Historica Wiki
Historica Wiki
Advertisement
Taino

The Taíno were a Native American people who inhabited the Caribbean islands of Cuba, Hispaniola, Jamaica, Puerto Rico, the Bahamas, and the northern Lesser Antilles. The ancestors of the Taíno people migrated from South America and came into conflict with the Caribs of the southern Lesser Antilles, and, by the time of European contact on Christopher Columbus' arrival in the Caribbean in 1492, the Taíno were divided into several groups such as the Lucayans of the Bahamas and the Ciboney of central Cuba. The Taíno numbered up to 3 million people at the time of the Spanish Empire's arrival in the Caribbean during the Age of Discovery, and Columbus noted that the Taíno were a peaceful people who always traded with the Spanish, even for pottery shards and trinkets which the Spanish found useless. Columbus decided that the unarmed Taíno peoples would make "good servants", and from the late 15th to early 16th centuries, the Spanish conquered the Taíno chiefdoms and implemented a harsh system of slavery which decimated the population. As many Taínos were sent to work on plantations and in gold mines, there were few left to farm, leading to widespread starvation. In addition, European diseases wiped out much of the Taíno population, with a smallpox epidemic in Hispaniola from 1518 to 1519 killing 90% of the Taíno population.
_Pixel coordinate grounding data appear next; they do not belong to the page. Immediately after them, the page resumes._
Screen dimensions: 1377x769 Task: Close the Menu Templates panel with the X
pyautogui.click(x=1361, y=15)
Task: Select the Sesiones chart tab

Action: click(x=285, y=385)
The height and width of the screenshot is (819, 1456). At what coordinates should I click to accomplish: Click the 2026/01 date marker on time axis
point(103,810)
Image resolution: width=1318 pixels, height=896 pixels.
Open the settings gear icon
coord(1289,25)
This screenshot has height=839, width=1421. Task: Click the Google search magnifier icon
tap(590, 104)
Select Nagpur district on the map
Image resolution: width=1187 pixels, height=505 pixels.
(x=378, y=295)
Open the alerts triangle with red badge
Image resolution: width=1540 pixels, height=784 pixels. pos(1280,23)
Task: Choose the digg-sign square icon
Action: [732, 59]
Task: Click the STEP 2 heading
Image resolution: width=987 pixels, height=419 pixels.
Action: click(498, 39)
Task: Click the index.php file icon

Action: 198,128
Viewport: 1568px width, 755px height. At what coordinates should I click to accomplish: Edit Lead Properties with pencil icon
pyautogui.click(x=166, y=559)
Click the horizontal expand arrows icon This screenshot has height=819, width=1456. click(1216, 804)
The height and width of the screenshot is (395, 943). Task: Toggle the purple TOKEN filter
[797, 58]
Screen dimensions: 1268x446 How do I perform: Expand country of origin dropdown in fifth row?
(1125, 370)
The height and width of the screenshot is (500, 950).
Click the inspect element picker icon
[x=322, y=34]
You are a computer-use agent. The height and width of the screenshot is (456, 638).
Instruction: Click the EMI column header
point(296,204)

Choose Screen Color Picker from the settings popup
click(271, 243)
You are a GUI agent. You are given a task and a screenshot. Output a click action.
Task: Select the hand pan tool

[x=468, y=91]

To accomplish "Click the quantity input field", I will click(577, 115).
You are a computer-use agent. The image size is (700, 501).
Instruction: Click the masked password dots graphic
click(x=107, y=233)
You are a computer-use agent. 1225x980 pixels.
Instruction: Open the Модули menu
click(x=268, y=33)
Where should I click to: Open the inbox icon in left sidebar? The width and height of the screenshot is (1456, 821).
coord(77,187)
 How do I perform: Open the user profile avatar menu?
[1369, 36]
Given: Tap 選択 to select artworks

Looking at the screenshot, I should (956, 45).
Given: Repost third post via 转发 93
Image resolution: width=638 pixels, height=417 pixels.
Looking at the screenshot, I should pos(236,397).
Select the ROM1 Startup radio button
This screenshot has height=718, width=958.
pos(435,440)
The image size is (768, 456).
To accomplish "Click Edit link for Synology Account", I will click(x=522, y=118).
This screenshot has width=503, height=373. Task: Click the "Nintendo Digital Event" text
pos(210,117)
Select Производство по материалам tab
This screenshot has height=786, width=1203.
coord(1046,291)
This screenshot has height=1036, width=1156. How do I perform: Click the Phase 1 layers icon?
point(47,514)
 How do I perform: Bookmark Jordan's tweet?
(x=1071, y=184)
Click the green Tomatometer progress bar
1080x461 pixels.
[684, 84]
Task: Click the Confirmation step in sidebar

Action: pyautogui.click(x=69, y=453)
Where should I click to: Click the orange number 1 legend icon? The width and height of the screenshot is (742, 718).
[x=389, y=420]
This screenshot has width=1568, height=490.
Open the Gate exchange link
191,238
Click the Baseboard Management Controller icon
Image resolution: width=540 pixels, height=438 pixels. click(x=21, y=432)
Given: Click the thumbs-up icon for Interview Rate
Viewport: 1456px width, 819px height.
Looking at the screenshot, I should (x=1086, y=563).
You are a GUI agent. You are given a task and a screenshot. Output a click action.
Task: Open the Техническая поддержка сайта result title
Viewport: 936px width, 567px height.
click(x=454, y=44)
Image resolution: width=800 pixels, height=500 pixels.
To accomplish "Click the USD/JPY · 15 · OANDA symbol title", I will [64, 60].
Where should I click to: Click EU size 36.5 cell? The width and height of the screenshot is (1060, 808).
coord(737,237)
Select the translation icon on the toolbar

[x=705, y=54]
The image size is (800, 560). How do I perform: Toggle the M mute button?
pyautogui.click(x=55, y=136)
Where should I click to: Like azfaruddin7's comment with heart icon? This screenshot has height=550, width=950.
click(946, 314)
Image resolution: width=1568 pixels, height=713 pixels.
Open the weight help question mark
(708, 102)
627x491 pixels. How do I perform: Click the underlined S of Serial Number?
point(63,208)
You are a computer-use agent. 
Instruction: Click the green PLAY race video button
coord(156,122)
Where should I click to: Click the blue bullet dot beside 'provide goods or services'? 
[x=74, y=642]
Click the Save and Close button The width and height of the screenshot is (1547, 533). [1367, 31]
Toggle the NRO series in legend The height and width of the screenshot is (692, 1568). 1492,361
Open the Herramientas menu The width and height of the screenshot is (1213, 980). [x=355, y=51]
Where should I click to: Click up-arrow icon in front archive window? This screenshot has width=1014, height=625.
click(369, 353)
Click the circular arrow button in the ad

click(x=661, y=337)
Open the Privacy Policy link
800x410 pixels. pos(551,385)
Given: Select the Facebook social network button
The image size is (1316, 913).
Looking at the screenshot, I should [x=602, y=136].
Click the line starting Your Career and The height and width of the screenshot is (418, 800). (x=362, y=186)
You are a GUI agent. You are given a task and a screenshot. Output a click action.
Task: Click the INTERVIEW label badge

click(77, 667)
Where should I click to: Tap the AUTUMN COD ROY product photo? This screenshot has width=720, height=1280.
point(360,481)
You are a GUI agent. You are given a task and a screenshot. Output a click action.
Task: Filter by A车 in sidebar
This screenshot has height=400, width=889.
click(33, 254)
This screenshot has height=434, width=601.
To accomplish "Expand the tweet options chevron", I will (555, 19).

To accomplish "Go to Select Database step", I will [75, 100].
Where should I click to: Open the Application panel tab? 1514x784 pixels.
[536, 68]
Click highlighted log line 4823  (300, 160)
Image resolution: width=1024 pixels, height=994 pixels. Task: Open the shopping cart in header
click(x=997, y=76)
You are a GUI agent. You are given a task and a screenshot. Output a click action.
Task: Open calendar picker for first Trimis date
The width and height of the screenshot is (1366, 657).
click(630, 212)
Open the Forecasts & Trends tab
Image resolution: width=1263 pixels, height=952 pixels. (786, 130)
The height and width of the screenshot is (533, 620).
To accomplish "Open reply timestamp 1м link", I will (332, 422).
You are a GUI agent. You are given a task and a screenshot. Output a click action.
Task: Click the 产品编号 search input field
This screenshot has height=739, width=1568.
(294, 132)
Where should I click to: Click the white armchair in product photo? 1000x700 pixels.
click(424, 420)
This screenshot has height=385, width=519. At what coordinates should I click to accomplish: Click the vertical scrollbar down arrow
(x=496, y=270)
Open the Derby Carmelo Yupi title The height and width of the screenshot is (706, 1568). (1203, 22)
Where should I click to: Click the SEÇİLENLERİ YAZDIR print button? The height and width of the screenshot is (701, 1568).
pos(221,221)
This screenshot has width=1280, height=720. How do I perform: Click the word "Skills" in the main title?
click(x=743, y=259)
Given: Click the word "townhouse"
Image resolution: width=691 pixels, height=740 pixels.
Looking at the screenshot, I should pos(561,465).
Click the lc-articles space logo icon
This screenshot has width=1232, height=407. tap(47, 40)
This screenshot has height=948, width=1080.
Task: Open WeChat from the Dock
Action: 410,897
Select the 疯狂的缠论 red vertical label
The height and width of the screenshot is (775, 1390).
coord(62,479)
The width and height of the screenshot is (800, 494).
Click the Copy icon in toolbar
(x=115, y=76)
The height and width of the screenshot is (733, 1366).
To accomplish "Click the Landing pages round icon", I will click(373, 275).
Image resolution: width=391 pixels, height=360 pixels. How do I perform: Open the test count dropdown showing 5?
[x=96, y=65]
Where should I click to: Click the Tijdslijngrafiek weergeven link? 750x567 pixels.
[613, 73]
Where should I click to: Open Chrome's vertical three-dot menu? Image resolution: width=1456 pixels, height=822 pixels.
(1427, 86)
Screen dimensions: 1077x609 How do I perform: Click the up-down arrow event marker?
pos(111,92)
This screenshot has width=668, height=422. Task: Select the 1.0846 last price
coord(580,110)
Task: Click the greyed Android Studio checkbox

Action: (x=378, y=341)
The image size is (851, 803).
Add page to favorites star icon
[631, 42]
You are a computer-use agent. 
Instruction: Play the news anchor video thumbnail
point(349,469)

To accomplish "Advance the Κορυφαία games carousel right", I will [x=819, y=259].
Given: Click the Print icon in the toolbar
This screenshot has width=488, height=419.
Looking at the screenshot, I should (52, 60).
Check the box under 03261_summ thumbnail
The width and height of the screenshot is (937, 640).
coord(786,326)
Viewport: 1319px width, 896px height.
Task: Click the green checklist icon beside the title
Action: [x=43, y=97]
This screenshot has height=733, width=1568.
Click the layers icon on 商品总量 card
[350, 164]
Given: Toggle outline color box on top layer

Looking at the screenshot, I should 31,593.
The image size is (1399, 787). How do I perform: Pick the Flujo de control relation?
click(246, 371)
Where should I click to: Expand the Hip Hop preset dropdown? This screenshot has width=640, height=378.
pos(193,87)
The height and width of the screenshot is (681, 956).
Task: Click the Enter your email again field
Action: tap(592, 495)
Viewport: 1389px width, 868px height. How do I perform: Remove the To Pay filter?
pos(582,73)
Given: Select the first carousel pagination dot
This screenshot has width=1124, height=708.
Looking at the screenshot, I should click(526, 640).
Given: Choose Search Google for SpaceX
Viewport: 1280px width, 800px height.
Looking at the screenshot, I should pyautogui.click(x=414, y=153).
The remaining Taíno intermarried with the Europeans and their African slaves, a three-way admixture which came to define most Caribbean genealogies. Since 1840, activists worked to recreate a Taíno identity in the Caribbean, and the Civil Rights movement and the American Indian Movement of the 1960s led to many Puerto Ricans and Puerto Rican-Americans identifying as "Taíno" to reclaim their heritage. Up to 61% of Puerto Ricans, 30% of Dominicans, and 33% of Cubans have Taíno ancestry, and Taíno placenames such as Haiti, Havana, Batabano, Camaguey, Jarabacoa, Baracoa, and Bayamo survive today.